Exercise text
Discovered in the HTTP API parameter parsing code, the second buffer overflow could be exploited from within the LAN, even if the attacker did not have a valid token, as long as the HTTP API was enabled.

NCC Group also discovered that Nuki’s implementation of the Bluetooth Low Energy (BLE) API lacked proper access controls (CVE-2022-32507), allowing an attacker to send high-privileged commands they should not have permissions to send.

Because BLE commands could be sent from unprivileged accounts, such as the keypad, an attacker could open the keyturner without knowing the keypad code, and could even try to change the keyturner admin security PIN, the researchers say.

To open the keyturner, an attacker would take advantage of the fact that the impacted devices also expose JTAG hardware interfaces. Tracked as CVE-2022-32503, the flaw allows an attacker to tamper with internal and external flash memory.

“An attacker with physical access to any of these ports may be able to connect to the device and bypass both hardware and software security protections. JTAG debug may be usable to circumvent software security mechanisms, as well as to obtain the full firmware stored in the device unencrypted,” NCC says.

The company also discovered SWD hardware interfaces exposed on both Nuki Smart Lock and Nuki Bridge devices, that an unencrypted channel was used for administrative communication – allowing devices on the local network to passively collect network traffic – and that crafted HTTP and BLE packets could be used to cause DoS conditions.

“There were also some denial of service vulnerabilities found which were not fully developed, affecting both the HTTP and Bluetooth APIs. These may end up developing into something bigger, however, these were not the focus of this research,” NCC’s researchers told SecurityWeek.

Nuki was informed of these vulnerabilities in April and issued patches for them in July. Users were automatically informed about the availability of patches through the Nuki smartphone application.

Task requirements
- A) Based on the article on the Nuki vulnerabilities, decide whether each statement agrees with it, answering yes or no and quoting the deciding words: (i) The second buffer overflow could be exploited only by an attacker holding a valid token. (ii) Nuki released patches for the vulnerabilities in July. (iii) The JTAG flaw is tracked as CVE-2022-32507.
- B) In the rows below, rewrite the stretch from the line containing "You are a GUI" through the line containing "(752, 328)." as a numbered list, leaving out blank lines.

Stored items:

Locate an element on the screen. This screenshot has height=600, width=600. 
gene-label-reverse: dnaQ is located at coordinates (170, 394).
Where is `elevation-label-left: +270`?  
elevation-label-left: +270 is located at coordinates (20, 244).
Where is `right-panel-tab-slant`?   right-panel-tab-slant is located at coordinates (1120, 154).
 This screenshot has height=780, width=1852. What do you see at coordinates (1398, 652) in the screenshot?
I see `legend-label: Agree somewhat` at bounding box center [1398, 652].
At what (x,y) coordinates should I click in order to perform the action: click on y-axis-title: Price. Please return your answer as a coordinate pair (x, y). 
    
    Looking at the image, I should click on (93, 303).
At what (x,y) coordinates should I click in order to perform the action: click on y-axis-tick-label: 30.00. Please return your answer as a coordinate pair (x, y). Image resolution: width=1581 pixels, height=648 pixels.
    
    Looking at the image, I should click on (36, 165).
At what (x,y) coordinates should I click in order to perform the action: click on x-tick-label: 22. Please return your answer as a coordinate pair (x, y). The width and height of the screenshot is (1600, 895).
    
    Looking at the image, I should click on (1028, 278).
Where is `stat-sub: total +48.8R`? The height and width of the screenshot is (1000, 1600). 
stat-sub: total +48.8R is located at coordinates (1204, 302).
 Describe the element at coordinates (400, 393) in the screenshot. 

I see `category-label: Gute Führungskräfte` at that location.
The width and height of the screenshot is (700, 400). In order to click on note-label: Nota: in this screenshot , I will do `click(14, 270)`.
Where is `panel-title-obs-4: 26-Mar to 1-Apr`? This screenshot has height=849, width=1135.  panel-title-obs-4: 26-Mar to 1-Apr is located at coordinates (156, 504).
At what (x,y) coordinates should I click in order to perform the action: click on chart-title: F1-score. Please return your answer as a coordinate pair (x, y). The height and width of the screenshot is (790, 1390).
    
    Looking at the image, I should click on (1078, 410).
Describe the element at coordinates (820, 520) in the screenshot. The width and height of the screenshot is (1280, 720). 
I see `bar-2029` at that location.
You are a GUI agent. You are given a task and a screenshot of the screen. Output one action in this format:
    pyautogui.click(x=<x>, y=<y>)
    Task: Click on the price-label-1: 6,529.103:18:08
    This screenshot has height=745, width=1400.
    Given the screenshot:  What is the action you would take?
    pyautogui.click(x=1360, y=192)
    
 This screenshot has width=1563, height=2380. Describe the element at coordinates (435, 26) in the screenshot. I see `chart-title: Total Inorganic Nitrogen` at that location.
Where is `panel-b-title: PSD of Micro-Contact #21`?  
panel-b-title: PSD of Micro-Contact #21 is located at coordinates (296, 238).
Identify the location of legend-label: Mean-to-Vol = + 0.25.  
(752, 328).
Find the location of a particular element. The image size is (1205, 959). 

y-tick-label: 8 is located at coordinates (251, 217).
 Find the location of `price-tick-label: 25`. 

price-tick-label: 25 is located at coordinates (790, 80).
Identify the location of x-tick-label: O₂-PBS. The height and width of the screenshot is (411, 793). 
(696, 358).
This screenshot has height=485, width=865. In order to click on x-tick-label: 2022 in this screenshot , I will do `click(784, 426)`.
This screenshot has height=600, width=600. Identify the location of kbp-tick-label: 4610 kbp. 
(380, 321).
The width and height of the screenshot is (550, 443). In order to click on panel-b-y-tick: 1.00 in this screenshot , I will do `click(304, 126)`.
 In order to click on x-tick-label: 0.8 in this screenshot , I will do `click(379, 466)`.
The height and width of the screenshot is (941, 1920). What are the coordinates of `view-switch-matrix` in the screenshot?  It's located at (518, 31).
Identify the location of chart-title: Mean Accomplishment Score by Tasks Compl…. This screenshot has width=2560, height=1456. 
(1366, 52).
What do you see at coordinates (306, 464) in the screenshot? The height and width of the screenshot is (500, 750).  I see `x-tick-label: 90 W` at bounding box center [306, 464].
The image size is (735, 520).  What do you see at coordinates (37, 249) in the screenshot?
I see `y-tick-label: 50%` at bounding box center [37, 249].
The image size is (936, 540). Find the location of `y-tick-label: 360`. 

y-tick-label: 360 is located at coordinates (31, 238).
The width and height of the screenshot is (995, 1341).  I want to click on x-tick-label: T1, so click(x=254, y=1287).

Answers given
- A)
(i) No: "even if the attacker did not have a valid token"
(ii) Yes: "issued patches for them in July"
(iii) No: "Tracked as CVE-2022-32503"

- B)
1. You are a GUI agent. You are given a task and a screenshot of the screen. Output one action in this format:
2.     pyautogui.click(x=<x>, y=<y>)
3.     Task: Click on the price-label-1: 6,529.103:18:08
4.     This screenshot has height=745, width=1400.
5.     Given the screenshot:  What is the action you would take?
6.     pyautogui.click(x=1360, y=192)
7.  This screenshot has width=1563, height=2380. Describe the element at coordinates (435, 26) in the screenshot. I see `chart-title: Total Inorganic Nitrogen` at that location.
8. Where is `panel-b-title: PSD of Micro-Contact #21`?  
9. panel-b-title: PSD of Micro-Contact #21 is located at coordinates (296, 238).
10. Identify the location of legend-label: Mean-to-Vol = + 0.25.  
11. (752, 328).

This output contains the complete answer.